══ Textauszug

Seit einigen Jahren findet die Inklusionsdebatte auch öffentlich statt. Doch wie lebt, wie liebt es sich heute mit einer Behinderung? Eine Momentaufnahme in einer betreuten Wohngruppe.
Es riecht nach frisch gewaschener Wäsche und Kaffee, als mir Birgit die Tür öffnet. Die Mittvierzigerin mit den feuerroten Haaren bittet mich in den geräumigen Flur der hellen Altbauwohnung. „Komm rein, ich hab´ uns zwei Latte gemacht. Rauchst du?“
Sie drückt mir ein großes, dickes Glas in die Hand, unten Kaffee, darüber Milchschaum, oben Kakao-Pulver, viel Zucker. Würde man im Starbucks nicht besser kriegen. Birgit lacht: „Ist vom Aldi um die Ecke – ich bin mittlerweile süchtig nach dem Zeug!“
Über die hell lackierten Holzdielen gehen wir an der geräumigen Küche vorbei. Es ist 15 Uhr, in einer Stunde wird hier Hochbetrieb herrschen. „Gerade sind noch alle auf der Arbeit“ wirft mir Birgit über die Schulter zu. Sie holt einen großen Schlüssel aus der Tasche ihrer Wolljacke und schaut mich verschwörerisch an. „Zum Rauchen dürfen wir Joshuas Balkon benutzen. Sonst müssten wir immer runter, in den ersten Stock. Wir dürfen nur nicht vergessen, nachher wieder abzuschließen. Da wird er fuchsig!“
Joshua, das ist einer der fünf Bewohner der Strese III, wie die WG im dritten Stock des Altbaus in der Stresemannstraße liebevoll genannt wird. Im Erdgeschoss wohnt eine Familie, darüber drei Wohngemeinschaften, jede auf einem Stockwerk. Die Wohnungen sind groß, hell und persönlich eingerichtet. Und alle haben ein eigenes Büro angeschlossen, das abends zugesperrt wird. „Für die Betreuer“ sagt Birgit. Sie ist eine der Betreuerinnen, die Wohngruppe wird vom lokalen Ableger der Lebenshilfe betrieben. Die gemeinnützige Organisation betreibt neben einer Werkstatt, einer Tischlerei und einer Großküche mehrere Wohngruppen und Wohnheime für betreutes Wohnen in der Kleinstadt, in der auch die Bewohner der „Strese“ leben. Auch eine ambulante Betreuung wird angeboten, für Menschen, deren Unterstützungsbedarf so gering ist, dass sie zwar bei Amtsgängen und Ähnlichem begleitet werden, jedoch weitgehend autark leben. So weit ist hier in der Strese allerdings noch niemand und wird es vermutlich auch nie sein.

════

> [Aufgabe]:
Beantworte diese Fragen zum Textauszug jeweils knapp:
1. Welche Haarfarbe hat Birgit?
2. Wessen Balkon dürfen Birgit und ihr Gast zum Rauchen benutzen?
3. Wer betreibt die Wohngruppe?
Verwende ausschließlich den Textauszug.

══ Datenauszug

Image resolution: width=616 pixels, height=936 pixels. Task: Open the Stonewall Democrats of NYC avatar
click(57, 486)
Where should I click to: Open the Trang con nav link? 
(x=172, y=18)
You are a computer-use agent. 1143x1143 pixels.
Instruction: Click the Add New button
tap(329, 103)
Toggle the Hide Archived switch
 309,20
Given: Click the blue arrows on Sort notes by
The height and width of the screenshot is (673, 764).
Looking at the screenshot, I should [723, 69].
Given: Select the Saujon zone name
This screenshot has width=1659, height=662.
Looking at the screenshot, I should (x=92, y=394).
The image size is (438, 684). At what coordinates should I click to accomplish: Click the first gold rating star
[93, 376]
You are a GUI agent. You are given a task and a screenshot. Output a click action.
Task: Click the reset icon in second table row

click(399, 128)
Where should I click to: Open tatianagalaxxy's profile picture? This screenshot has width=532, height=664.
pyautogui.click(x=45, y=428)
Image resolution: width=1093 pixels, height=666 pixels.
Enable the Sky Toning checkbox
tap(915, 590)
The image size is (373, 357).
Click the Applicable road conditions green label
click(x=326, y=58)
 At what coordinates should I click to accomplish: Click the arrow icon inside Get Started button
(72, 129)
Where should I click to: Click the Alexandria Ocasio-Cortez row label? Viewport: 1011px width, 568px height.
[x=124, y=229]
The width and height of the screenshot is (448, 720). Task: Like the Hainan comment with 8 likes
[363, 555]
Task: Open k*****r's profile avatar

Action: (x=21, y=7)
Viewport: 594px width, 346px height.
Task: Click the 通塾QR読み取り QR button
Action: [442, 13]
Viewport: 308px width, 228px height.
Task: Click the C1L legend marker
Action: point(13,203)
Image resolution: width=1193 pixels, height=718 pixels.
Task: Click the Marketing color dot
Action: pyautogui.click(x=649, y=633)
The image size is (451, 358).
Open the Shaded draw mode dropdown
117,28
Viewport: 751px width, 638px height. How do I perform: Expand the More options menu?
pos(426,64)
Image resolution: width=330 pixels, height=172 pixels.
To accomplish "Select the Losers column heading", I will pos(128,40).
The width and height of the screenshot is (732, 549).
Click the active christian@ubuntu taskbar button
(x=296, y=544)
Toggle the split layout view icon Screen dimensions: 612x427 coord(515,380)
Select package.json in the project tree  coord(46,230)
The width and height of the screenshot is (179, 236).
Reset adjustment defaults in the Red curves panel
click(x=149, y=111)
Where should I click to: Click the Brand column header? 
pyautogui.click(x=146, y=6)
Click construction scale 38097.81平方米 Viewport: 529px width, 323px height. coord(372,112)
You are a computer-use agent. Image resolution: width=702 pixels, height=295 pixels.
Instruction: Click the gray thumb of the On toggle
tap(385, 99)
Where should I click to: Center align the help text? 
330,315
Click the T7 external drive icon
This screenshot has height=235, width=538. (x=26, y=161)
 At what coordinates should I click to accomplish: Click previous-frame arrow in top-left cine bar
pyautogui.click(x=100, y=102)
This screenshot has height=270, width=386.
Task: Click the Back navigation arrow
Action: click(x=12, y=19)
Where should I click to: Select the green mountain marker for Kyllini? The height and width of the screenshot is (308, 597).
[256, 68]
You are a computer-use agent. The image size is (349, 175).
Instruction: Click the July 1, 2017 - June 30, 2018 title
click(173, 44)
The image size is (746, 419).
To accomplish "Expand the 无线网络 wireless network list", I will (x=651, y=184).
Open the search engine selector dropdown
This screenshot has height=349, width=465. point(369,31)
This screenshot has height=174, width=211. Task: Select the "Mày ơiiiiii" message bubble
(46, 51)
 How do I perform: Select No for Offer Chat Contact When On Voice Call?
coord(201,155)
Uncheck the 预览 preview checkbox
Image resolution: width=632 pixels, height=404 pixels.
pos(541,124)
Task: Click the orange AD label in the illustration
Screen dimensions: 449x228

════

> [Antwort]:
1. Feuerrot.
2. Joshuas Balkon.
3. Der lokale Ableger der Lebenshilfe.